Task description: Could you reproduce, word for word, everything below from the line containing "Task: Click the Download arrow icon" down to the line containing "The image size is (1179, 677).", with both of those lines included and no others?
####################
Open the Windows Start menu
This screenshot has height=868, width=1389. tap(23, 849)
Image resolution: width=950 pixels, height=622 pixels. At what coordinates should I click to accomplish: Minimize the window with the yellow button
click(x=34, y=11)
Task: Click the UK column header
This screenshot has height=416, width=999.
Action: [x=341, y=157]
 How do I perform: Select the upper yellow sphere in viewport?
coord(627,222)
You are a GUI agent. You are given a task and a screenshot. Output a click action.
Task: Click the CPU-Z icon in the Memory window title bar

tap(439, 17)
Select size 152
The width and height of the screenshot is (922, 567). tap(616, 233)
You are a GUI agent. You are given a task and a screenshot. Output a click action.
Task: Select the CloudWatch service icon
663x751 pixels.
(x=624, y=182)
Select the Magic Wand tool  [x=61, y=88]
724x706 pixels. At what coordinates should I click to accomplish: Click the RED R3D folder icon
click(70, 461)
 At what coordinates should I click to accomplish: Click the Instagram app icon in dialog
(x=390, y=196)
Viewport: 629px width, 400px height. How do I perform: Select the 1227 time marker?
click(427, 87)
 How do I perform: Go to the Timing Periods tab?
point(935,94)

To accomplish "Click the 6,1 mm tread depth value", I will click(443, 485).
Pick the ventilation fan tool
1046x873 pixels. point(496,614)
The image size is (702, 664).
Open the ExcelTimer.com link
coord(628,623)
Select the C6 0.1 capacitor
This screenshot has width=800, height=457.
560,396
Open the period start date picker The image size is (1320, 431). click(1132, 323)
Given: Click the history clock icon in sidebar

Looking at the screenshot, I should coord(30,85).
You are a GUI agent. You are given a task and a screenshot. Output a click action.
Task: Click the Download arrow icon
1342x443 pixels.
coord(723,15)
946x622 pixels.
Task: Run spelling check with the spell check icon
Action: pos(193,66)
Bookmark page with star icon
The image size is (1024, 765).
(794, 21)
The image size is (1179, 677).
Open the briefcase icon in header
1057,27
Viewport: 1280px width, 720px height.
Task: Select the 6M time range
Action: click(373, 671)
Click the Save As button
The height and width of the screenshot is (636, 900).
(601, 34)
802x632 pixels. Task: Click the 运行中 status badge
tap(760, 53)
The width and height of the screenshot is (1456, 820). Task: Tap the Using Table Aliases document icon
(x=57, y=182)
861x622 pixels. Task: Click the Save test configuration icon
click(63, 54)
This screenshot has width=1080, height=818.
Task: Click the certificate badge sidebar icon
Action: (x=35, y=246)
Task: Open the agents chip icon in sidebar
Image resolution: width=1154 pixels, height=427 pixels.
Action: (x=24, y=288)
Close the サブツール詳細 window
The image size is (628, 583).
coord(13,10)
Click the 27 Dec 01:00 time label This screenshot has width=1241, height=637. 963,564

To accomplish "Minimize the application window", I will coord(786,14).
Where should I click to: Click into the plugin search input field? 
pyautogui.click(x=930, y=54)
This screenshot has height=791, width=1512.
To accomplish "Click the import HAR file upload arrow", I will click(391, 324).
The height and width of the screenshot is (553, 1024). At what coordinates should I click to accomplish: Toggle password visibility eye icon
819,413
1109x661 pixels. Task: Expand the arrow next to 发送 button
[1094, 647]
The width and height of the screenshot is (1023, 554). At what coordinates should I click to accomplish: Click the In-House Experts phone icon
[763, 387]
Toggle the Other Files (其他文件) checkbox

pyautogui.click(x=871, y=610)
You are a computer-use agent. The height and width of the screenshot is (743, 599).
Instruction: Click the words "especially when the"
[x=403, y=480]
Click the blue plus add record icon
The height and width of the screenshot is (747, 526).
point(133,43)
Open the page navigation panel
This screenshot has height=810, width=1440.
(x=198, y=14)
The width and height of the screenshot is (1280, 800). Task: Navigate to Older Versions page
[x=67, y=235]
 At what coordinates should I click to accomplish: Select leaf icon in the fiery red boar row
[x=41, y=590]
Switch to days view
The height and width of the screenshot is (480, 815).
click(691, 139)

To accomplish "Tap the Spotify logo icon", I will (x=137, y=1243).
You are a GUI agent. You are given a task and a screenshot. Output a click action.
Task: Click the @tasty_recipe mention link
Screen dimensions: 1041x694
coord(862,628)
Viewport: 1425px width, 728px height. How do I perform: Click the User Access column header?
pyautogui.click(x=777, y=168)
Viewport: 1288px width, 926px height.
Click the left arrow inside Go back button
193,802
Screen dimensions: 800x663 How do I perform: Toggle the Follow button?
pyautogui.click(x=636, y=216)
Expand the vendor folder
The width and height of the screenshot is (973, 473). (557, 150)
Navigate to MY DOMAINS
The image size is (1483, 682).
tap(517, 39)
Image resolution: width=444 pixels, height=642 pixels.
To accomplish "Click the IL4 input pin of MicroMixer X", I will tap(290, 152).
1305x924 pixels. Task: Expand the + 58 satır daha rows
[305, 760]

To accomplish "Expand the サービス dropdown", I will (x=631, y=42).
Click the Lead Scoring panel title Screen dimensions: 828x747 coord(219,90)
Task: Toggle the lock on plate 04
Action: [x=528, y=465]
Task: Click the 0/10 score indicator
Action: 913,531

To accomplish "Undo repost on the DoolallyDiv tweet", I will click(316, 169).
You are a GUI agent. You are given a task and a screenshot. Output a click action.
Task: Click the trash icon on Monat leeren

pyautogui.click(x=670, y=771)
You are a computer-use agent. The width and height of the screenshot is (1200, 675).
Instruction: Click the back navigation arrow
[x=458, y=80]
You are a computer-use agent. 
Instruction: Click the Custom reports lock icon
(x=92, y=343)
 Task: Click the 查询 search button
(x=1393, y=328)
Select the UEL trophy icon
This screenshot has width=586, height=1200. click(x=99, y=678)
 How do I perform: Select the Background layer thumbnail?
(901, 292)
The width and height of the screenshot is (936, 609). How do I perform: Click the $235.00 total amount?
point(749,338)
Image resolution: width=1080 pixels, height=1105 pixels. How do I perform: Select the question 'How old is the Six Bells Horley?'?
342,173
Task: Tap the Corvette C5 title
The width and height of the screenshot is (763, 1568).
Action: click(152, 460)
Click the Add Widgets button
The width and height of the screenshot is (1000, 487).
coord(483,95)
####################
Expected answer:
Task: Click the Download arrow icon
1342x443 pixels.
coord(723,15)
946x622 pixels.
Task: Run spelling check with the spell check icon
Action: pos(193,66)
Bookmark page with star icon
The image size is (1024, 765).
(794, 21)
The image size is (1179, 677).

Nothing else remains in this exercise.